The effort to claim that there is no orchestration behind all the bilious reactions is right there in the headline; “Tucker Carlson says he’s the victim of a powerful bully. Meet the 24-year-old who found the tapes”. This would be Madeline Peltz, who works a night shift at MMFA. Carusone tries to minimize the effort of his outfit. “We took things that directly echo his show now, and things that had some relevancy [sic] today.”
As WaPo Sells it: “Peltz’s project was her idea, Carusone said. He said the organization decided to publish portions of what she had found after deciding it was relevant to understanding Carlson’s current political views.” Except things are not so innocent and serendipitous as they attempt to paint it. This was not some random millennial who posted a curious finding on their Instagram account.
The 24-year-old researcher developed a working theory, which she outlined on the nonprofit’s website: that Carlson is using his platform on Fox News to introduce white-nationalist ideas to the mainstream, making him a uniquely prominent “mouthpiece for white supremacy.

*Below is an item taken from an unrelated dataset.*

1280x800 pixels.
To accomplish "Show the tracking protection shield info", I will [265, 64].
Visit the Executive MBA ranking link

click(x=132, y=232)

And this is not something she stumbled across. In a piece that Peltz wrote last fall for Talk Poverty, she detailed that she watches at least three hours of Fox News primetime, every night. She stated that she has watched Tucker for over a year, and that was in the piece posted last August. This means she has been watching Carlson diligently — nightly — for nearly two years. As she described her duties:
I do this as part of my job…What I actually do is track right-wing media and fringe outlets to hold bad actors accountable for their actions.
So let us dispense with this claim that this current outrage is the result of a some tremulous 20-something stumbling across stray MP3 files by accident. Madeline Peltz has been tasked specifically with monitoring Carlson, for years now. Her stated job description is to be a journalistic bounty hunter. She declares herself that she tracks these targets looking for bad actors, as per her job description.
This also does much to explain why the impact of these released recordings has not exactly set off richter scales in the overall media landscape. After years of nightly viewing and delving into digital archives, the most objectionable content has been shock-jock radio guest appearances from well over ten years ago.
It goes far to also explain why Carusone — and the willing Washington Post — are trying to downplay the presence of a coordinated attack. It also explains why the reaction has not netted the results desired. This effort followed the tired blueprint of MMFA. They made the tapes available, the press was made aware of them, the news outlets made a stink, and audiences were supposedly made to care.
But something happened on the way to the Fox News pundit committing self-immolation on television the following night — Tucker Carlson instead told the pitchfork and torches crowd to go micturate up a bowline. After five days now the cumulative effect of all of this manufactured controversy is less than stirring. There has been at least one sponsor to announce they have been cowed into pulling ads from his program.
AstraZeneca confirms we no longer advertise on the Tucker Carlson show and we will not be advertising on this program in the future.
— AstraZenecaUS (@AstraZenecaUS) March 11, 2019
A question for these corporate geldings who decided to pull their sponsorship: Considering we are talking about comments made not on this network, and uttered 11-13 years ago, what in your corporate ethics and standards policy made these comments unacceptable after 11-13 years-and-one-week ago?
It would make far more sense if Carlson had said these offenses (and yes, many of the culled soundbites are offensive) during his current show, and then they pulled their corporate support. But these were ribald comments he made on a radio show, over a decade ago, that invited such content, and the relevance to his current broadcast is tough to make.
One other question: If this was all just the work of a doe-eyed 24 year old, and not the calculated week-long effort by MMFA to rid the airwaves of a personality, how is it that the media outfit managed to schedule a protest outside of Fox News Yesterday, complete with pre-printed placards and a phalanx of media hounds? Sure doesn’t sound like this all was sprung on Carusone as a surprise discovery.
It also does not appear as if it delivered the desired response. Peering over the photos from the protest we are looking at about 2.5 members of the media to every protester on site. That is not exactly stirring up the masses to revolt. Oh well, hopefully for MMFA and the greater press pool some other innocent naif by happen across some other objectionable content very soon.